As a result, he had never really stopped to think what it would be like to struggle with anything in life or how he would cope with any sort of failure.
But he was failing now. It wasn’t something he admitted, even to himself, but deep down he knew it. He was failing in a way that was far more serious than receiving a T on a test or alienating your schoolmates.
Since his mother had died, it seemed as if his family was falling apart. Ariana, the sister he loved, but had never been able to really relate to, was madder than ever. She knew she’d lost one of the two people in the world that she’d been closest to; possibly she even knew that it was her fault. He wasn’t sure about that. Since their mother’s death, her moments of lucidity were becoming fewer and fewer and even during those, she refused completely to discuss anything to do with her death.
He didn’t know if she should make. All he knew was that he couldn’t. How did you ask a fourteen year old girl, who’d been through far too much trauma already if she blamed herself for the death of her mother?
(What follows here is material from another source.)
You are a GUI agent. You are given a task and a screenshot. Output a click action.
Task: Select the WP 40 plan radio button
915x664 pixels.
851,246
Aberforth could have done so. If it were the right thing to do. He would know. In his heart, Albus had always known that when it came for caring for their sister or even just relating to her, his brother was far superior to him. Had things been normal, or as close to normal as their family had ever been, Aberforth would have been able to calm their sister and deal with whatever grief or guilt she felt.
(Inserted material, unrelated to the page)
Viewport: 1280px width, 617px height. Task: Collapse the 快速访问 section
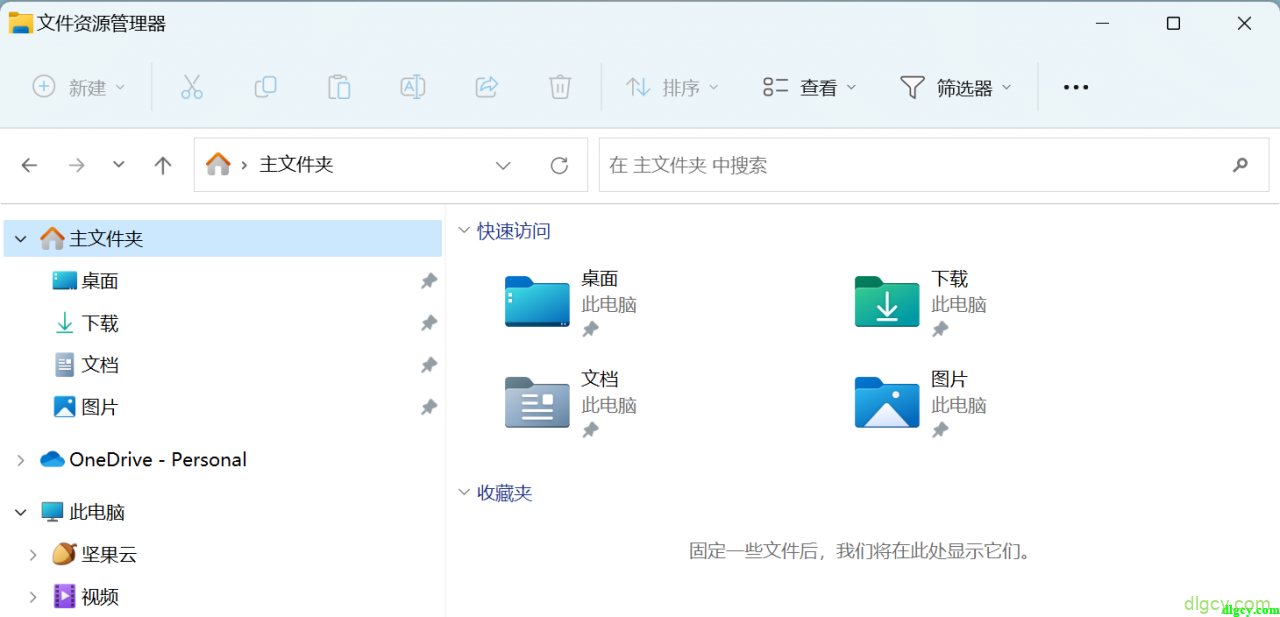[464, 231]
And he was trying; Albus knew that too. Already, he had offered to drop out of school and care for their sister until Albus and Elphias completed their world tour. Aberforth had never cared for school.
There were times when Albus was tempted to let him, but in the cold light of day, he knew it wasn’t an option. Aberforth needed to at least complete a basic wizarding education and anyway, with the way Aberforth was behaving at the moment, there was no way it would be safe to leave him and Ariana alone together.
Like their sister, Aberforth had been deeply affected by their mother’s death. Not that his behaviour was as dangerous as hers; he was aware of and responsible for his actions. But he was getting in more and more trouble around the town. Bathilda Bagshot, who had always been fond of Albus and who was currently one of his greatest supports, had reluctantly told him of some of his younger brother’s exploits.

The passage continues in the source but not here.